◆ **SET OF TASKS**
1. In the forum thread on differentiating the trace of an operator function, which book was the identity found in?
2. In the forum thread on differentiating the trace of an operator function, list every term on the right-hand side of the last displayed equation.
3. Pick up the forum thread on differentiating the trace of an operator function from the point where it stops.

◆ **DOCUMENT TEXT**

——

Infinitesimally change a operator in QM Reading Balian, "From Microphysics to Macrophysics", I've found the following identity:
If we change the operator $\hat{{\mathbf{X}}}$ infinitesimally by $\hat{{\delta\mathbf{X}}}$, the trace of an operator function $f(\hat{{\mathbf{X}}})$ can be differentiated as if $\hat{{\mathbf{X}}}$ and $\delta\hat{{\mathbf{X}}}$ comutted:
$$\delta\operatorname{Tr}f(\hat{{\mathbf{X}}})=\operatorname{Tr}\left(\delta \hat{{\mathbf{X}}}f'(\hat{{\mathbf{X}}})\right).$$
What does "change an operator by $\delta \hat{{\mathbf{X}}}$" mean mathematically in this context? How I can prove that identity?
 A: Consider a one-parameter family of operators $X + \epsilon Y$, and let $f$ be an analytic function. Then we formally use linearity of the trace to obtain
\begin{align}
  \mathrm{tr}[f(X + \epsilon Y)] = \mathrm{tr}\left[\sum_{n=0}^\infty c_n(X+\epsilon Y)^n\right] = \sum_{n=0}^\infty c_n\mathrm{tr}[(X+\epsilon Y)^n]
\end{align}
But notice that
\begin{align}
  (X+\epsilon Y)^n = X^n + \epsilon (YX^{n-1} + XYX^{n-2} + \cdots + X^{n-1}Y) + O(\epsilon^2)
\end{align}
so by the cyclicity and linearity of the trace we have
\begin{align}
  \mathrm{tr}[(X+\epsilon Y)^n] = \mathrm{tr}(X^n) + n\cdot\mathrm{tr}(\epsilon YX^{n-1}) + O(\epsilon^2)

——

◆ **LISTED ENTRIES**
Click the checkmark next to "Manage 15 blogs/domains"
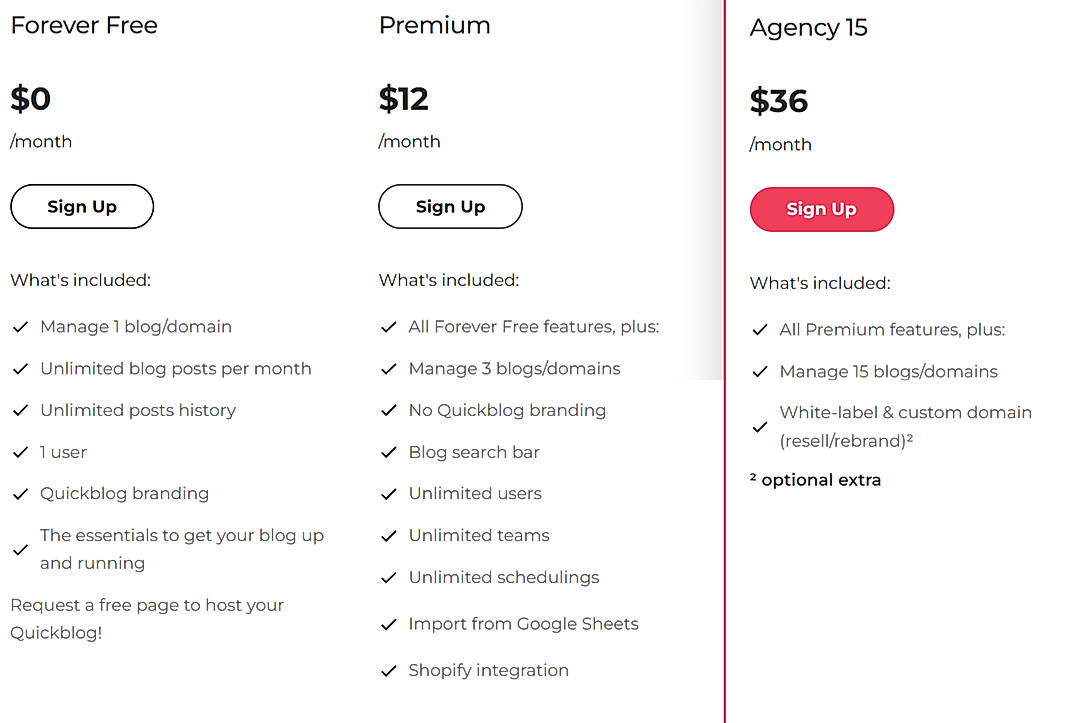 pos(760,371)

——

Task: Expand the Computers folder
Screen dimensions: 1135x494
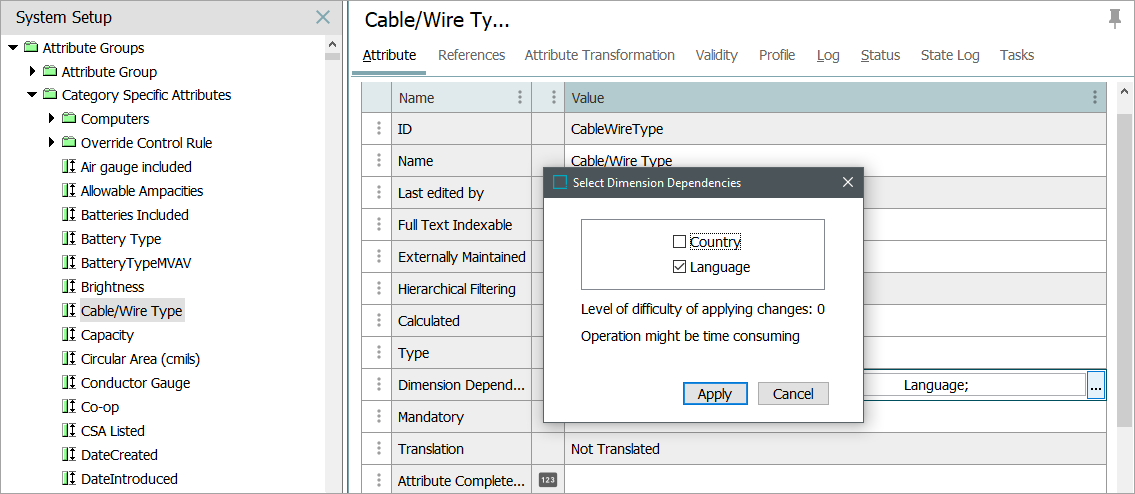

——

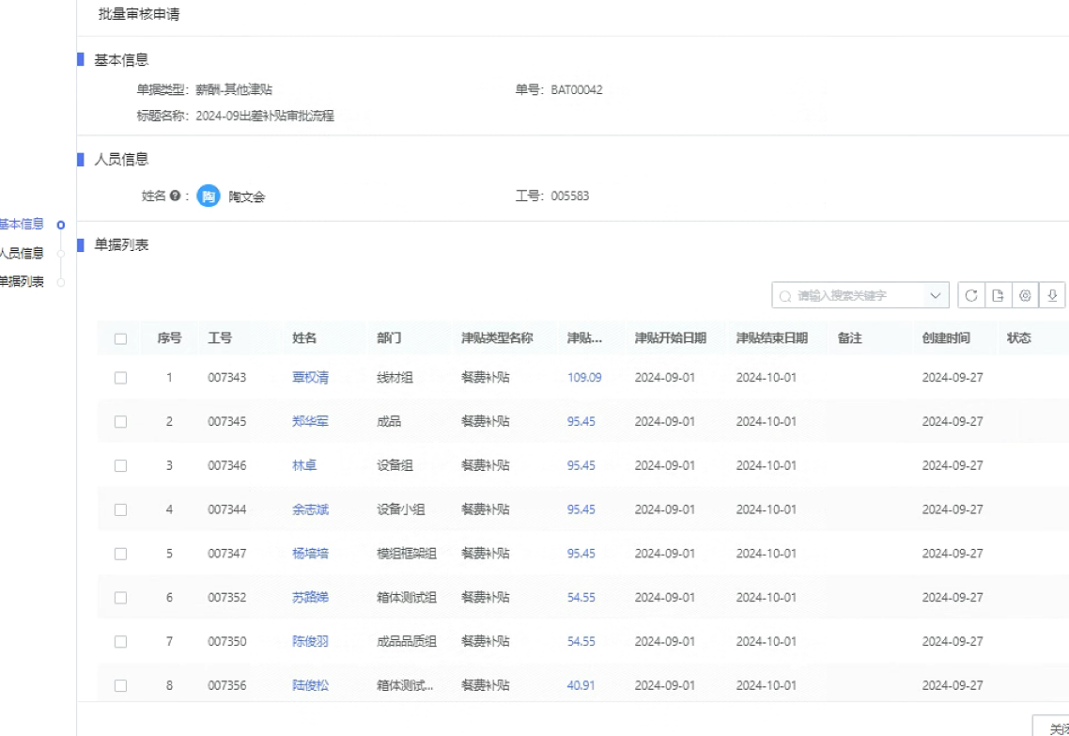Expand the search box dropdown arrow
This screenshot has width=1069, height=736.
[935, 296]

——

◆ **SET OF ANSWERS**
1. Balian's "From Microphysics to Macrophysics".

2.
- $\mathrm{tr}(X^n)$
- $n\cdot\mathrm{tr}(\epsilon YX^{n-1})$
- $O(\epsilon^2)$

3.
\end{align}
Plugging this back into the power series for $\mathrm{tr}[f(X+\epsilon Y)]$ gives
\begin{align}
  \mathrm{tr}[f(X+\epsilon Y)] 
&= \sum_{n=0}^\infty c_n\mathrm{tr}(X^n) + \sum_{n=0}^\infty c_n n\,\mathrm{tr}(\epsilon Y X^{n-1}) + O(\epsilon^2) \\
&= \sum_{n=0}^\infty c_n\mathrm{tr}(X^n) + \epsilon\cdot\mathrm{tr}\left(Y\cdot \sum_{n=0}^\infty c_n n\, X^{n-1}\right) + O(\epsilon^2)\\
&= \sum_{n=0}^\infty c_n\mathrm{tr}(X^n) + \epsilon\cdot\mathrm{tr}\left(Y f'(X)\right) + O(\epsilon^2)
\end{align}
It follows that
\begin{align}
  \frac{d}{d\epsilon}\bigg|_{\epsilon = 0}\mathrm{tr}[f(X+\epsilon Y)] = \mathrm{tr}\left(Y f'(X)\right)
\end{align}
Now simply make the the notational identifications $Y = \delta X$ and 
\begin{align}
   \frac{d}{d\epsilon}\bigg|_{\epsilon = 0} \mathrm{tr}[f(X+\epsilon Y)] = \delta \,\mathrm{tr}[f(X)]
\end{align}
and, the desired result is now immediate.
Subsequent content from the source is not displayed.